[What the exercise asks]
Tally the lines of the material below that contain the string "icon", treating uppercase and lowercase letters as distinct, and reply with that number alone.

[Records shown]
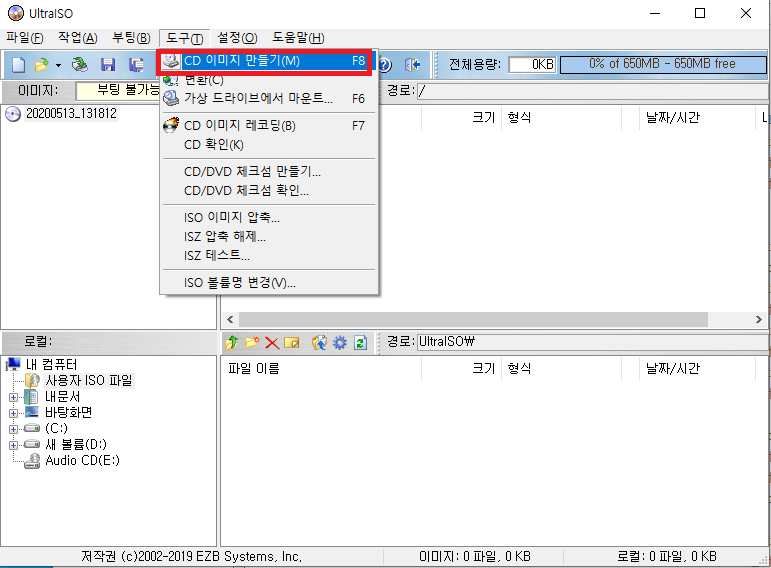Image resolution: width=771 pixels, height=568 pixels.
Task: Select Audio CD(E:) in local tree
Action: point(82,460)
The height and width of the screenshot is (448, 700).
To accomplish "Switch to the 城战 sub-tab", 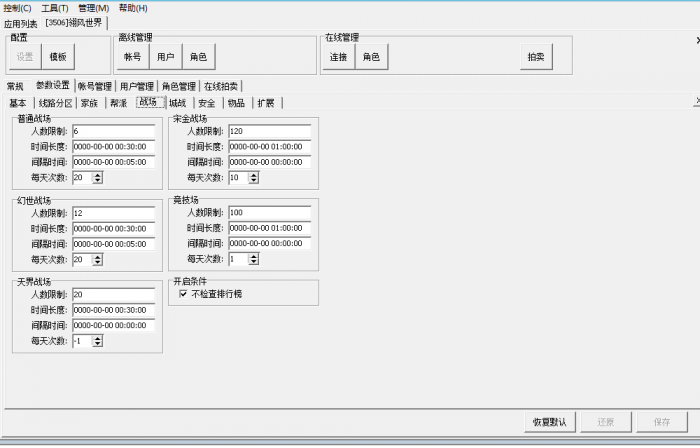I will coord(177,102).
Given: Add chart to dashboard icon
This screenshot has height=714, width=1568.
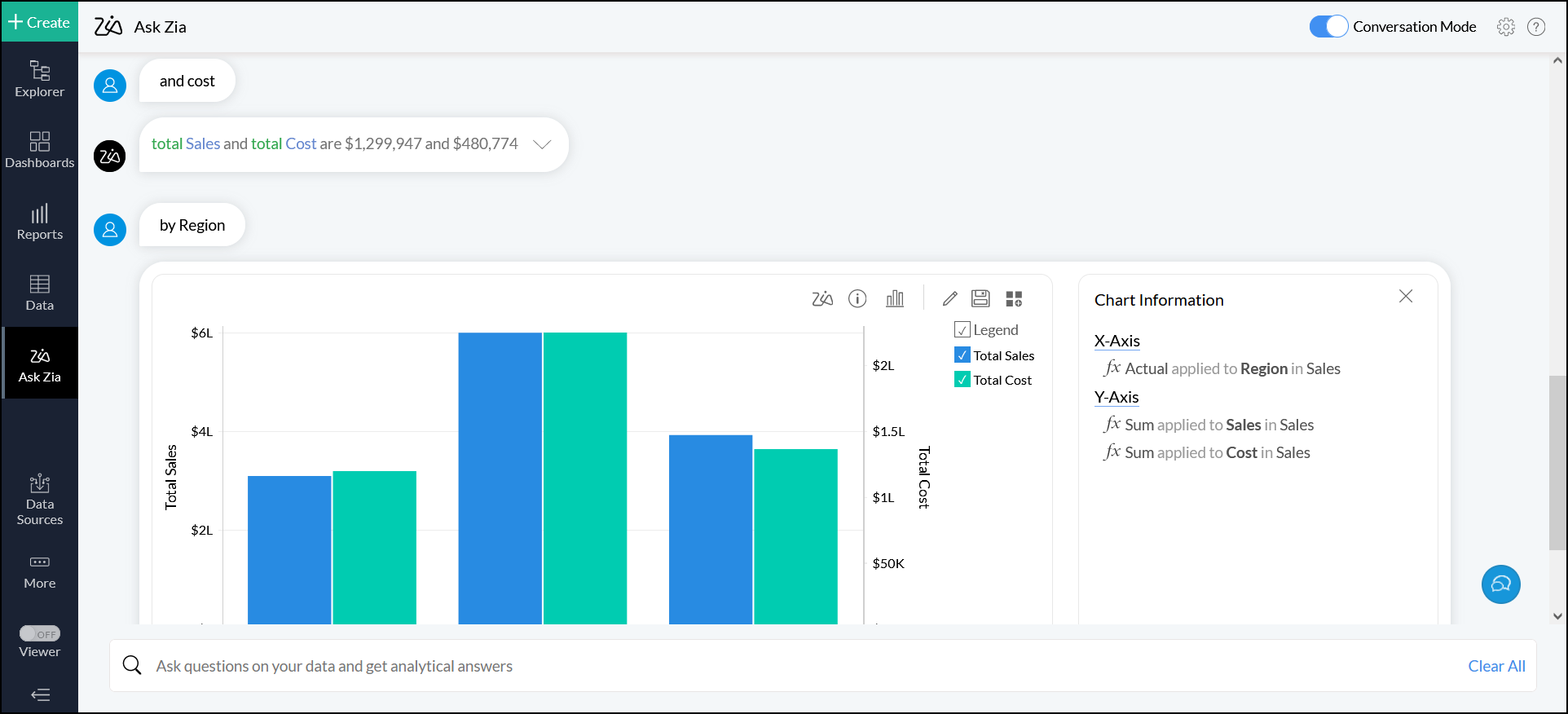Looking at the screenshot, I should 1014,299.
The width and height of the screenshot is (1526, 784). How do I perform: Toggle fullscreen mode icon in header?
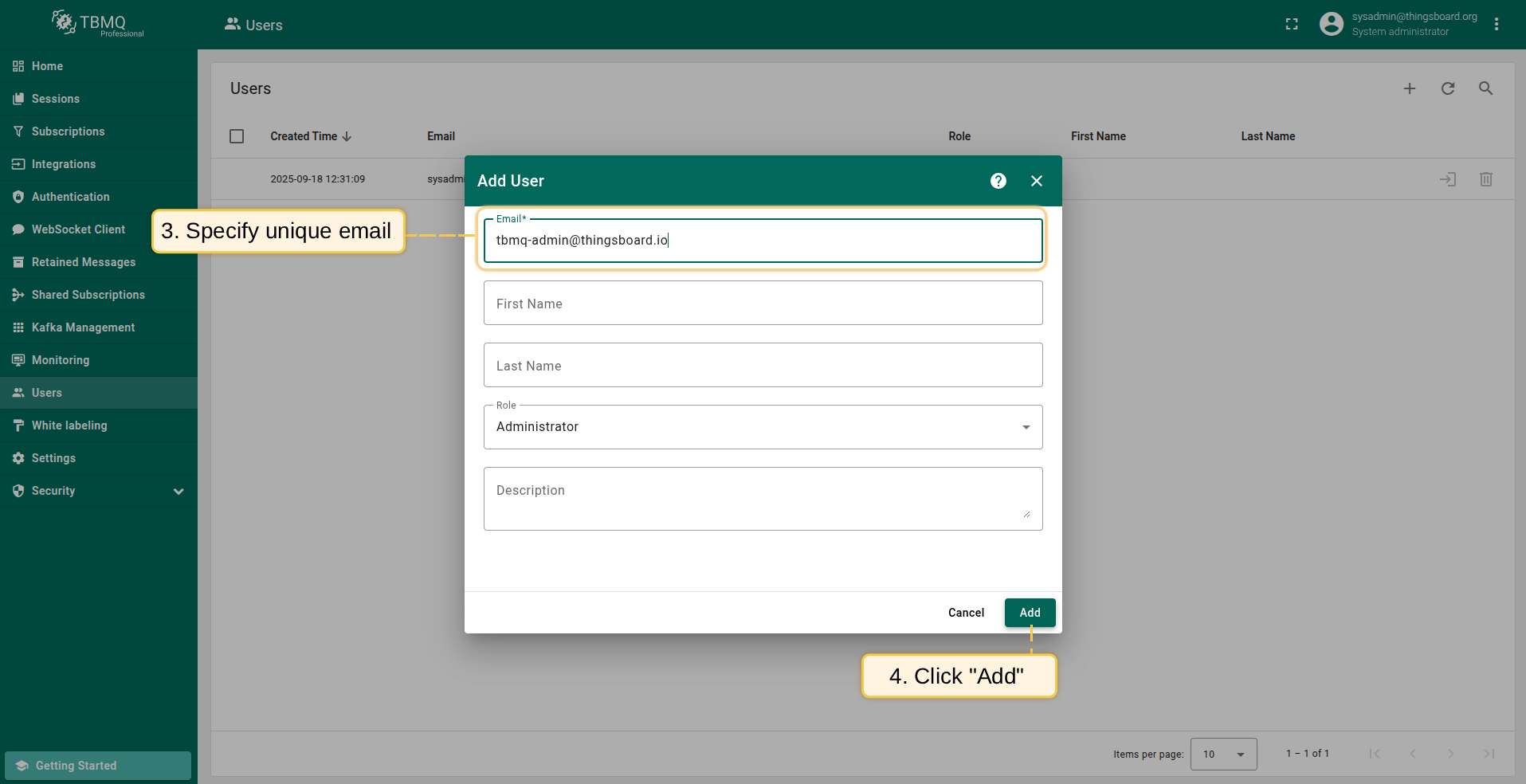coord(1292,25)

[Full response]
2